Iron oxide nanoparticle (IONP) technologies have gained great interest and advancement due to its wide availability and its catalytic and paramagnetic properties suited for use in biomedical imaging, paints, ceramics, catalysis, and pigments [32], however, concern over their use is warranted [33]. Current iron oxide fume fine particle occupational permissible and recommended exposure limit in ambient air over an 8 hour workday is 10 mg/m³ (OSHA) and 5 mg/m³, respectively (NIOSH). At present, no exposure limit for particle size (including nanometer) is proposed for iron oxide. Estimated tissue doses of airborne IONP in mice exposed to the current OSHA PEL is 0.003 – 2.2 μg/cm² in bronchioles and 0.003 – 0.13 μg/cm² in alveolar area [20]. Prolonged or high exposure to sub-micron and micron-sized particulates with bound iron, such as ambient particulate and asbestos, and combustion-derived iron oxide induces ROS, inflammation, and pneumoconiosis [34]. In addition, iron nanoparticle deposits are found in lung macrophages of welders and are thought to contribute to inflammation [35]. Iron is carcinogenic in animal models and prolonged elevated iron levels in tissue is widely believed to promote several human cancers, including lung cancer [36,37]. Recent iron nanoparticle in vitro epithelial and in vivo lung exposures show similar effects, with the addition of DNA fragmentation, inflammation-induced DNA adducts, hyperplasia, membrane damage, biopersistence and initial signs of fibrosis in exposed tissues [6, 20, 38, 39), although other studies show benign effects [reviewed by 33]. Given the large benefits of developing cerium and IONP technology and the perceived long-term health risks associated with exposure, establishing standardized in vitro assays to screen numerous ENMs for tumorigenic potential are urgently needed [15, 32].

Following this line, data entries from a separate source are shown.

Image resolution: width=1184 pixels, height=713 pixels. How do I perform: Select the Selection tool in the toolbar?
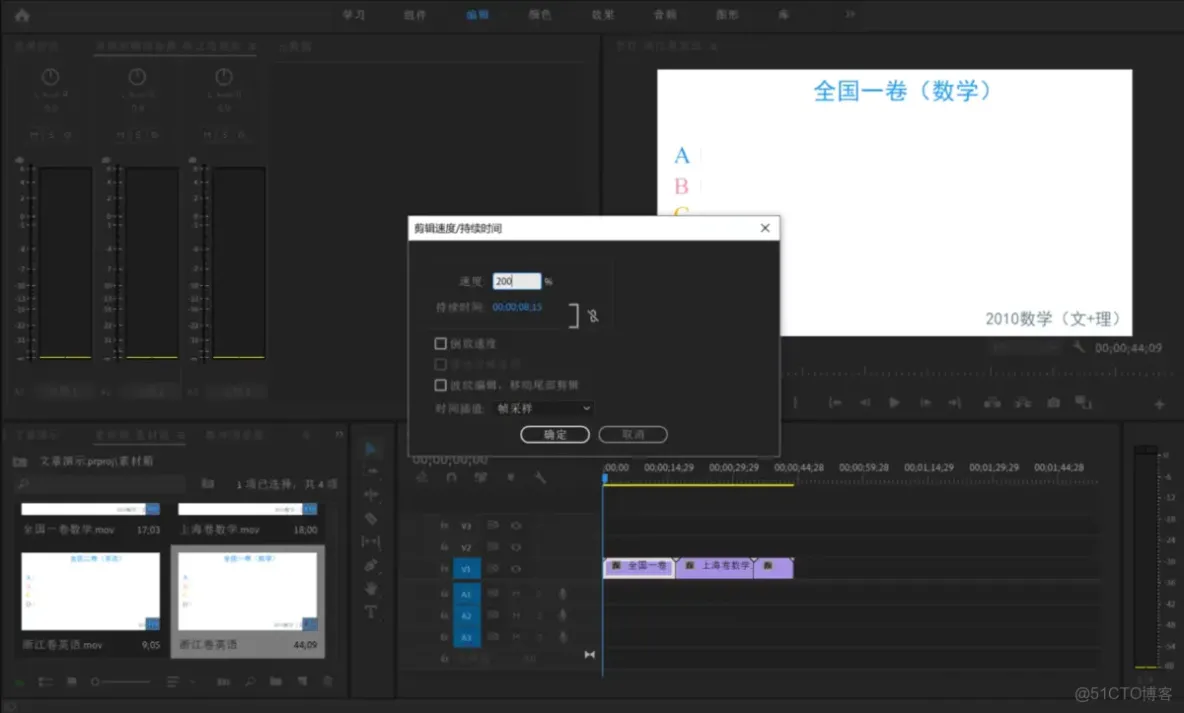(x=371, y=449)
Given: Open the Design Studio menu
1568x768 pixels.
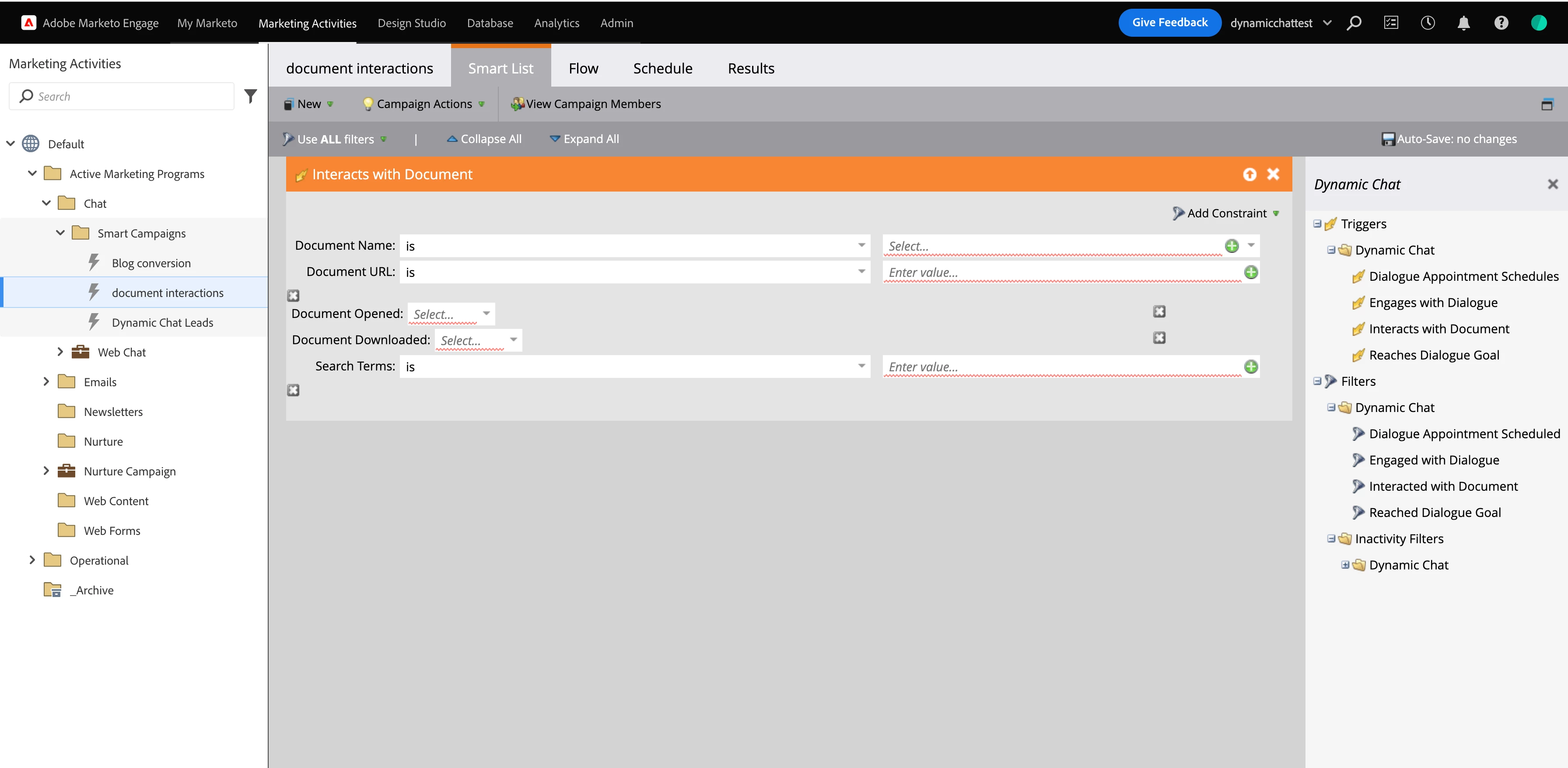Looking at the screenshot, I should (x=412, y=23).
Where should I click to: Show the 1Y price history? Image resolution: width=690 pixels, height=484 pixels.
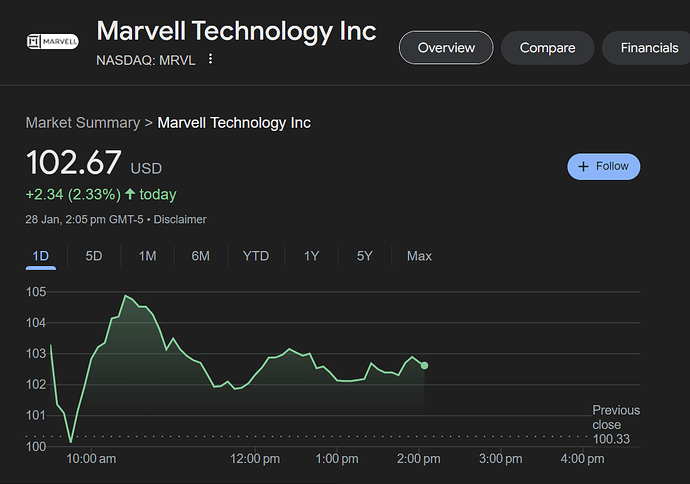311,256
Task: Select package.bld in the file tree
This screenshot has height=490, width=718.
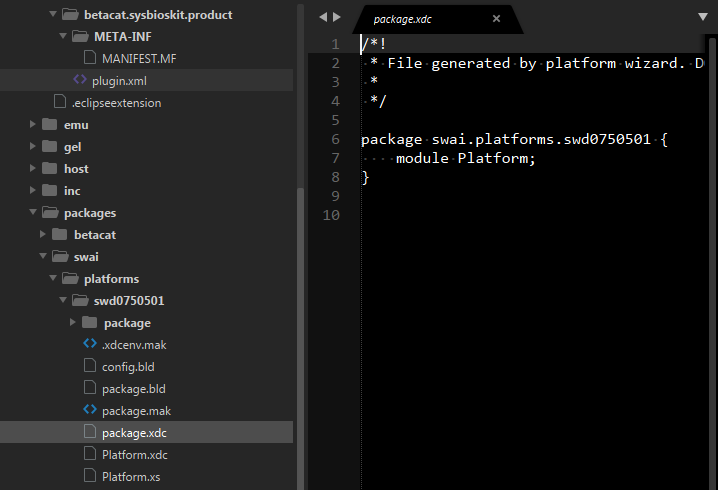Action: 133,388
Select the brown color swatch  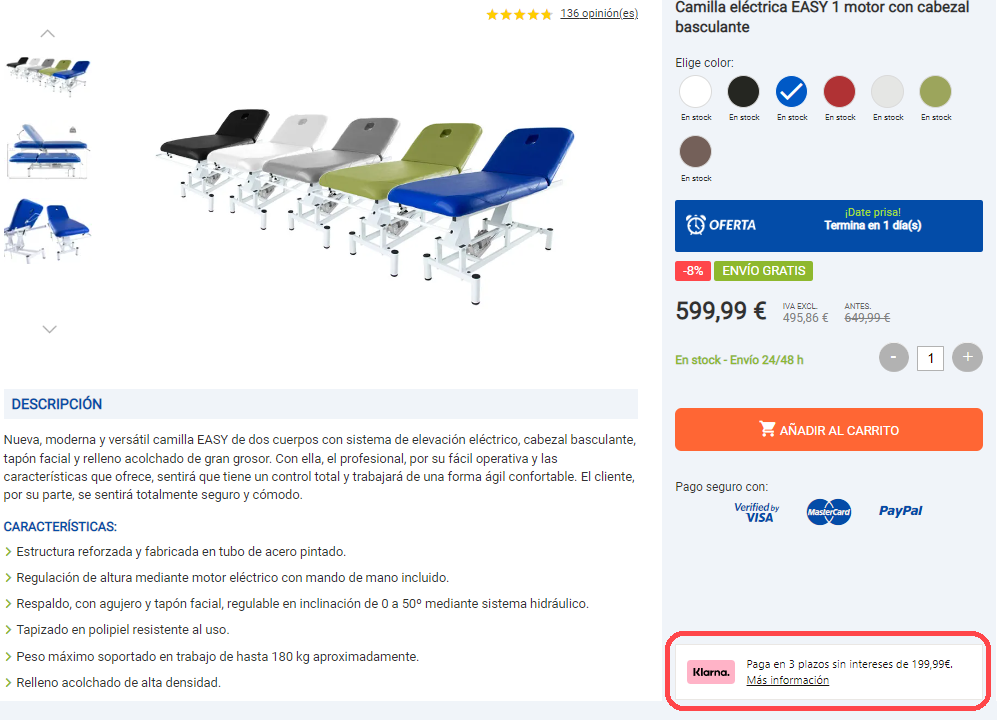(x=696, y=152)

The present work tested cell transformation potential of nCeO₂ and nFe₂O₃ compared to albumin-dispersed MWCNT, which served as a positive control particle. MWCNT were recently shown to initiate lung carcinogenesis in rats [40], promote tumor formation in mice [41], and cause neoplastic-like transformation [10]. In addition, herein we evaluated whether pSAECs could serve as a neoplastic transformation model, in addition to traditional immortalized cell models, to screen engineered nanomaterials for tumorigenesis risk. Such sub-chronic in vitro exposure models help identify complete carcinogens by capturing both initiation and promotion in early tumorigenesis [42]. We hypothesized that sub-chronic exposure to both nCeO₂ and nFe₂O₃ would cause early cell transformation and retention of neoplastic behavior in human pSAECs, similar to MWCNTs. Here, we show that continuous nFe₂O₃ exposure for 10 weeks caused immortalization and enhanced tumor-like phenotype in pSAECs, similar to MWCNT-exposed cells, while nCeO₂ exposure increased proliferation but did not cause immortalization or transformation. Collectively, our results demonstrate that prolonged nFe₂O₃ exposure harbors some tumorigenic potential that should be further explored. Additionally, this work suggests that human pSAECs can be used as a neoplastic transformation screening model for numerous ENMs for use in tiered risk assessment.

2. Methods

A more detailed description of Methods can be found in Appendix A.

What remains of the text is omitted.